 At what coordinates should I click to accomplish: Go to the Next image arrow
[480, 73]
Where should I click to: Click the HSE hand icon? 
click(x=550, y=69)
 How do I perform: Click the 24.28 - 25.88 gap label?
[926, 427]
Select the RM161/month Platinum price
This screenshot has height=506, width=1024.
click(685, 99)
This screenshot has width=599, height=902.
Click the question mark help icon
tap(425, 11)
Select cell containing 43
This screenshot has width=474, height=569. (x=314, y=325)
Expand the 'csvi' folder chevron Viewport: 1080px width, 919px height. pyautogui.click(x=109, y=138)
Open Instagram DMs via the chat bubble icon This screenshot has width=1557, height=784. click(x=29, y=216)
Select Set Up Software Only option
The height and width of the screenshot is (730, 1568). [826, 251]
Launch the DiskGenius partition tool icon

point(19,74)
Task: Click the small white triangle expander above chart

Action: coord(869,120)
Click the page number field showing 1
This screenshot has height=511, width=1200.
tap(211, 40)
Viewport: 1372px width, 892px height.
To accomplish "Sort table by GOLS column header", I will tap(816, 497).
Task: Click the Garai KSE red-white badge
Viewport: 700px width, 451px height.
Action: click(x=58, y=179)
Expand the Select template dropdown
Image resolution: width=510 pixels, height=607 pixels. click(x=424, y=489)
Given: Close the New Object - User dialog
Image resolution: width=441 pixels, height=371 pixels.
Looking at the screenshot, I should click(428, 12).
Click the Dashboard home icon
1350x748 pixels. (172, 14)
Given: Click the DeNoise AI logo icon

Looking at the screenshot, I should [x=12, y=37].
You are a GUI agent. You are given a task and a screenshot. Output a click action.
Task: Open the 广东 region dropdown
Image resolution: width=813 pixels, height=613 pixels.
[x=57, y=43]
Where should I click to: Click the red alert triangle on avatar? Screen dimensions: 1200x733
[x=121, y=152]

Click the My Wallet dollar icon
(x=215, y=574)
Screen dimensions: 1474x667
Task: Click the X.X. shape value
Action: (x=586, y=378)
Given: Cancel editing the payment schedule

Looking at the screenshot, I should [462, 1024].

• Aim:
Write out every line of the records above exactly as they appear.

• Output of the exercise:
 At what coordinates should I click to accomplish: Go to the Next image arrow
[480, 73]
Where should I click to: Click the HSE hand icon? 
click(x=550, y=69)
 How do I perform: Click the 24.28 - 25.88 gap label?
[926, 427]
Select the RM161/month Platinum price
This screenshot has height=506, width=1024.
click(685, 99)
This screenshot has width=599, height=902.
Click the question mark help icon
tap(425, 11)
Select cell containing 43
This screenshot has width=474, height=569. (x=314, y=325)
Expand the 'csvi' folder chevron Viewport: 1080px width, 919px height. pyautogui.click(x=109, y=138)
Open Instagram DMs via the chat bubble icon This screenshot has width=1557, height=784. click(x=29, y=216)
Select Set Up Software Only option
The height and width of the screenshot is (730, 1568). [826, 251]
Launch the DiskGenius partition tool icon

point(19,74)
Task: Click the small white triangle expander above chart

Action: coord(869,120)
Click the page number field showing 1
This screenshot has height=511, width=1200.
tap(211, 40)
Viewport: 1372px width, 892px height.
To accomplish "Sort table by GOLS column header", I will tap(816, 497).
Task: Click the Garai KSE red-white badge
Viewport: 700px width, 451px height.
Action: click(x=58, y=179)
Expand the Select template dropdown
Image resolution: width=510 pixels, height=607 pixels. click(x=424, y=489)
Given: Close the New Object - User dialog
Image resolution: width=441 pixels, height=371 pixels.
Looking at the screenshot, I should click(428, 12).
Click the Dashboard home icon
1350x748 pixels. (172, 14)
Given: Click the DeNoise AI logo icon

Looking at the screenshot, I should [x=12, y=37].
You are a GUI agent. You are given a task and a screenshot. Output a click action.
Task: Open the 广东 region dropdown
Image resolution: width=813 pixels, height=613 pixels.
[x=57, y=43]
Where should I click to: Click the red alert triangle on avatar? Screen dimensions: 1200x733
[x=121, y=152]

Click the My Wallet dollar icon
(x=215, y=574)
Screen dimensions: 1474x667
Task: Click the X.X. shape value
Action: (x=586, y=378)
Given: Cancel editing the payment schedule

Looking at the screenshot, I should [462, 1024].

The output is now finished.